I have intention to purchase as dependent variable,
attitude as predictor and extraversion as moderator.
DV = intention to purchase
step 1
attitude (center)
extraversion (center)
step 2
Attitude X extraversion (center)
The model summary show significant only in model 1 with very little R-Square change (0.003),
model 2 non-significant.
The ANOVA show significant for both (0.000).
The Coefficients show significant only for attitude.
The extraversion only show non-significant.
The interaction Attitude X extraversion show non-significant.
But when I try to plot a High-Low graph. They are not parallel and show some cross together.

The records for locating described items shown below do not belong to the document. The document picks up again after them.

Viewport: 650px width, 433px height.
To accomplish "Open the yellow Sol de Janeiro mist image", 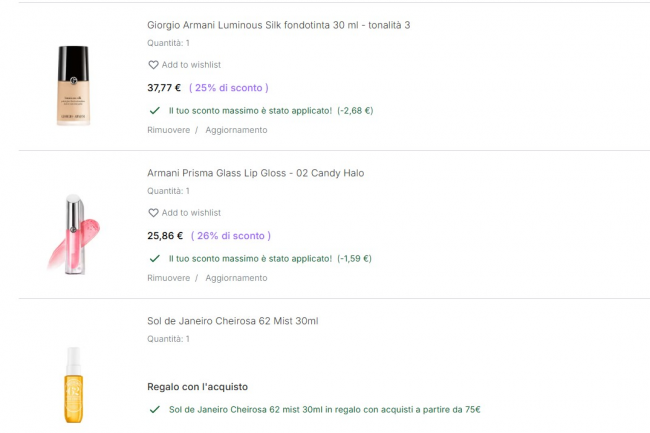I will pos(72,385).
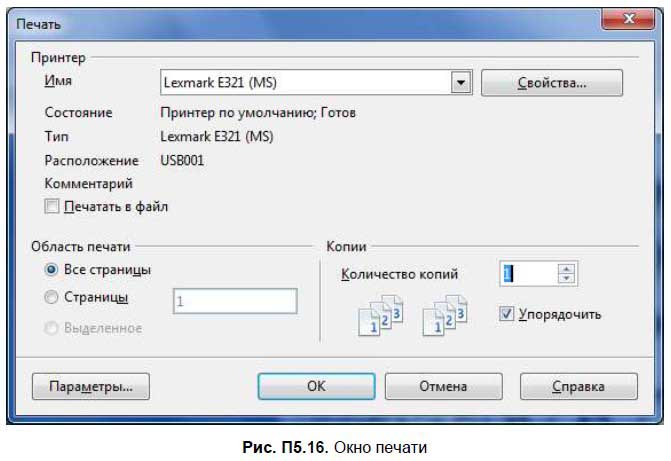
Task: Open the printer name dropdown arrow
Action: click(x=461, y=83)
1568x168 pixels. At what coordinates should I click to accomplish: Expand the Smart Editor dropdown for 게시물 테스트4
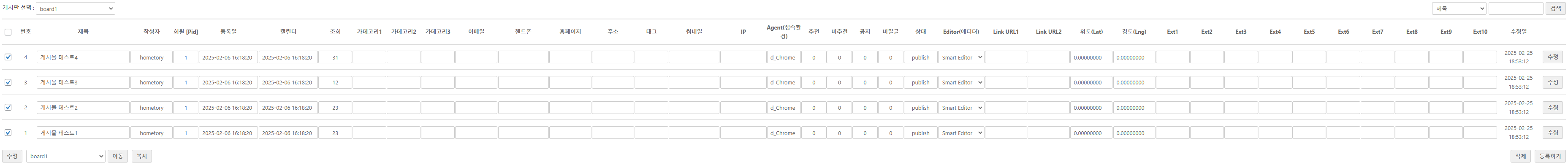960,57
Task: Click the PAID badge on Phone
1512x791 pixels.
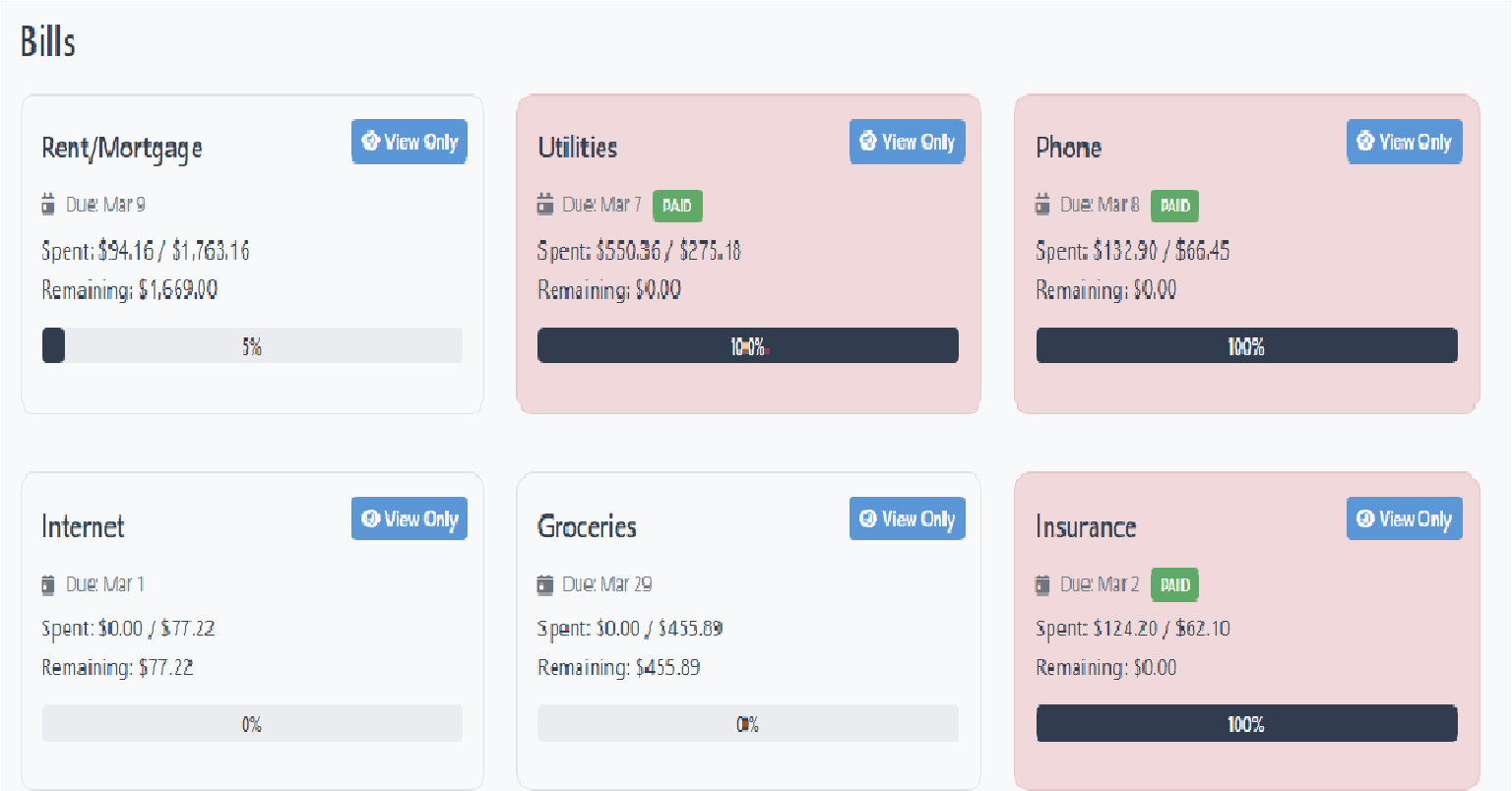Action: [1174, 206]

What should I interpret this? Can I interpret the graph with Non-Significant interaction-term?
Thank you very much.
Best Answer
You can interpret it however you want. If you leave in the interaction, you interpret the interaction. If you take it out, you don't interpret the interaction.

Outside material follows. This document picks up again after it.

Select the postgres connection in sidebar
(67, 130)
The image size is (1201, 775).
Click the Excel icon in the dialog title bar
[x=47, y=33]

I'm assuming by a "high-low graph" you mean you fit a separate model for "high extraversion" and "low extraversion" people and plot both over the data. If that's what you mean, and you're wondering why you find a graphical interaction, it's because you have essentially assumed that an interaction coefficient exists. Then OLS just tried to estimate one for you.
"Nonsignificant" doesn't always mean "close to zero." It means "indistinguishable from random noise about zero." Therefore you can have a very large coefficient that is also nonsignificant, if your data is very noisy (or you have very few data points). "Nonsignificant" also does not mean "definitely due to noise." It just means you can't rule out the possibility that it's due to noise. So maybe the interaction does exist in principle but for whatever reason, maybe a small sample, it's not coming through.
In your case, because you're trying to make a prediction, I would just go with whichever model fits your data best. If the best model is a univariate linear regression, so be it. You interpret the results you have, not the results you think you should have.
Also remember that a linear regression is rarely "wrong" in the sense that the error term will always account for your misspecification. This is a problem if you want to find the "true" parameter for some theoretical model, but it doesn't seem like that's what you want. You're estimating a conditional mean around which your data varies.
Apologies if I misinterpreted what you're asking.